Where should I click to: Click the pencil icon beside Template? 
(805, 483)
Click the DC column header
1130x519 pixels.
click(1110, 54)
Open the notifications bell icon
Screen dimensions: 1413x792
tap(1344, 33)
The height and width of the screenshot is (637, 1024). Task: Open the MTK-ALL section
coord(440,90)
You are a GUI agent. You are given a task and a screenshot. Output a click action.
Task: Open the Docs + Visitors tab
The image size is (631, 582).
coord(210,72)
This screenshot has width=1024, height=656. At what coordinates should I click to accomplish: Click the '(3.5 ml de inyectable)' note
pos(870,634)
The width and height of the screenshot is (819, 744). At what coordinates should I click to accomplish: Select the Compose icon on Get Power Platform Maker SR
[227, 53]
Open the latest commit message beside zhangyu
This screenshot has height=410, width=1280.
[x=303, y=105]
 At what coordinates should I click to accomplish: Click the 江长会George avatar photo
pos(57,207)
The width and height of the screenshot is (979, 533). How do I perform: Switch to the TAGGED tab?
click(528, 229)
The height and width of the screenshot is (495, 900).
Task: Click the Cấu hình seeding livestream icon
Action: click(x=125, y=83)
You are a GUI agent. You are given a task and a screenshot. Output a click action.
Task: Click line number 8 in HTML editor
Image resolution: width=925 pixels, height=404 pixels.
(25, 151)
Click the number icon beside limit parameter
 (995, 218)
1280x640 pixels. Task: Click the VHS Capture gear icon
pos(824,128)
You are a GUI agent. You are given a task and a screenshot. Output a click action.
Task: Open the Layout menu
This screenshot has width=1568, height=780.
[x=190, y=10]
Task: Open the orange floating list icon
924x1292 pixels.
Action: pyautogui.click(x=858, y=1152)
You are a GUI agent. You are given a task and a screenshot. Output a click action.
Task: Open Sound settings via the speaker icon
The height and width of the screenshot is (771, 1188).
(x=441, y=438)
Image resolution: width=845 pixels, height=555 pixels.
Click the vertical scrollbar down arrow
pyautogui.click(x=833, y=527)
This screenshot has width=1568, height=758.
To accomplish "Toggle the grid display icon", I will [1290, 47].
------
WHAT TO WORK ON:
In full and without any edits, output the material above.

REPLY:
Where should I click to: Click the pencil icon beside Template? 
(805, 483)
Click the DC column header
1130x519 pixels.
click(1110, 54)
Open the notifications bell icon
Screen dimensions: 1413x792
tap(1344, 33)
The height and width of the screenshot is (637, 1024). Task: Open the MTK-ALL section
coord(440,90)
You are a GUI agent. You are given a task and a screenshot. Output a click action.
Task: Open the Docs + Visitors tab
The image size is (631, 582).
coord(210,72)
This screenshot has width=1024, height=656. At what coordinates should I click to accomplish: Click the '(3.5 ml de inyectable)' note
pos(870,634)
The width and height of the screenshot is (819, 744). At what coordinates should I click to accomplish: Select the Compose icon on Get Power Platform Maker SR
[227, 53]
Open the latest commit message beside zhangyu
This screenshot has height=410, width=1280.
[x=303, y=105]
 At what coordinates should I click to accomplish: Click the 江长会George avatar photo
pos(57,207)
The width and height of the screenshot is (979, 533). How do I perform: Switch to the TAGGED tab?
click(528, 229)
The height and width of the screenshot is (495, 900).
Task: Click the Cấu hình seeding livestream icon
Action: click(x=125, y=83)
You are a GUI agent. You are given a task and a screenshot. Output a click action.
Task: Click line number 8 in HTML editor
Image resolution: width=925 pixels, height=404 pixels.
(25, 151)
Click the number icon beside limit parameter
 (995, 218)
1280x640 pixels. Task: Click the VHS Capture gear icon
pos(824,128)
You are a GUI agent. You are given a task and a screenshot. Output a click action.
Task: Open the Layout menu
This screenshot has width=1568, height=780.
[x=190, y=10]
Task: Open the orange floating list icon
924x1292 pixels.
Action: pyautogui.click(x=858, y=1152)
You are a GUI agent. You are given a task and a screenshot. Output a click action.
Task: Open Sound settings via the speaker icon
The height and width of the screenshot is (771, 1188).
(x=441, y=438)
Image resolution: width=845 pixels, height=555 pixels.
Click the vertical scrollbar down arrow
pyautogui.click(x=833, y=527)
This screenshot has width=1568, height=758.
To accomplish "Toggle the grid display icon", I will [1290, 47].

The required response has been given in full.